Sebuah laporan tentang homofobia di jajaran kepolisian Victoria menunjukkan bahwa terkadang seragam biru dan bendera pelangi masih tidak bisa dipadukan.
Temuan yang dirilis pada hari Jumat mengungkapkan bahwa ancaman homofobik dan transfobia, lelucon dan olok-olok di kalangan petugas terjadi dan seringkali tidak ada bandingannya.
Meskipun ada kemajuan baru-baru ini, petugas LGBTI masih menjadi sasaran bahasa homofobia dan transfobia, pelecehan seksual dan diskriminasi, menurut laporan Komisi Hak Asasi Manusia dan Peluang Victoria.
Tonton berita terkini di Channel 7 atau streaming gratis 7 ditambah >>
Seorang pegawai Kepolisian Victoria mengatakan kepada komisi tersebut “masih ada budaya ‘gosip’ di kepolisian”.
“Saya sering terhibur ketika para anggota, yang mengetahui bahwa saya mengidentifikasi diri saya sebagai seorang lelaki gay, masih tidak memiliki masalah dalam menggunakan ungkapan seperti ‘cock sugar’ dan ‘knop jockey’ di sekitar saya,” katanya.
“Pada tahun lalu, saya menjadi bagian dari sebuah pengarahan di mana seorang inspektur melontarkan komentar transfobia, dan seluruh ruangan yang terdiri dari 100 orang menertawakannya.”

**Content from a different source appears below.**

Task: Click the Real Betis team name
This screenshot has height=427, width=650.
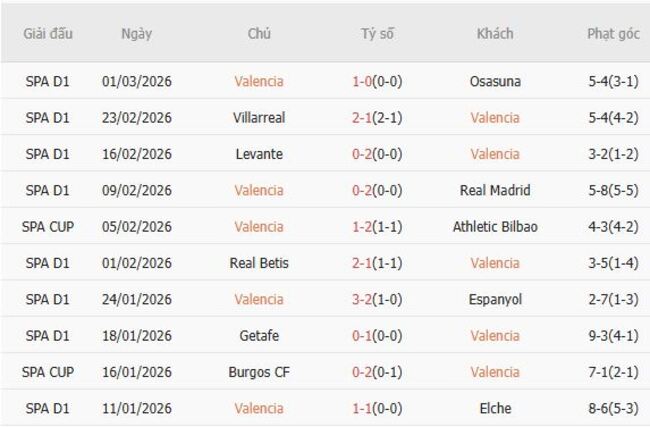Action: click(259, 263)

Yang lain menceritakan tentang seorang sersan yang bertindak “mengatakan kepada staf bahwa dia tidak suka bekerja dengan lampu kilat”, sementara dalam insiden terpisah seorang petugas mengatakan “semua kaum gay harus dibunuh dengan gas di ruangan seperti yang dilakukan Nazi”.
Pasukan ini telah “membuat kemajuan besar sebagai sebuah organisasi, namun kita harus tahu bahwa kita tidak bisa puas sampai setiap karyawan dapat bekerja sesuai jati diri mereka”, kata Penjabat Asisten Komisaris Lisa Hardeman.
Komisi menemukan kurangnya kepercayaan terhadap proses pelaporan internal, sementara ketakutan akan menjadi korban, pembalasan atau pemecatan menghalangi petugas untuk menyampaikan pengaduan.
Para pengamat juga umumnya tidak mau menyerukan perilaku anti-LGBTI karena mereka takut akan dampaknya.
Komisi Persamaan Kesempatan dan Hak Asasi Manusia mewawancarai 18 pegawai Kepolisian Victoria dan menerima 32 masukan untuk laporan tersebut.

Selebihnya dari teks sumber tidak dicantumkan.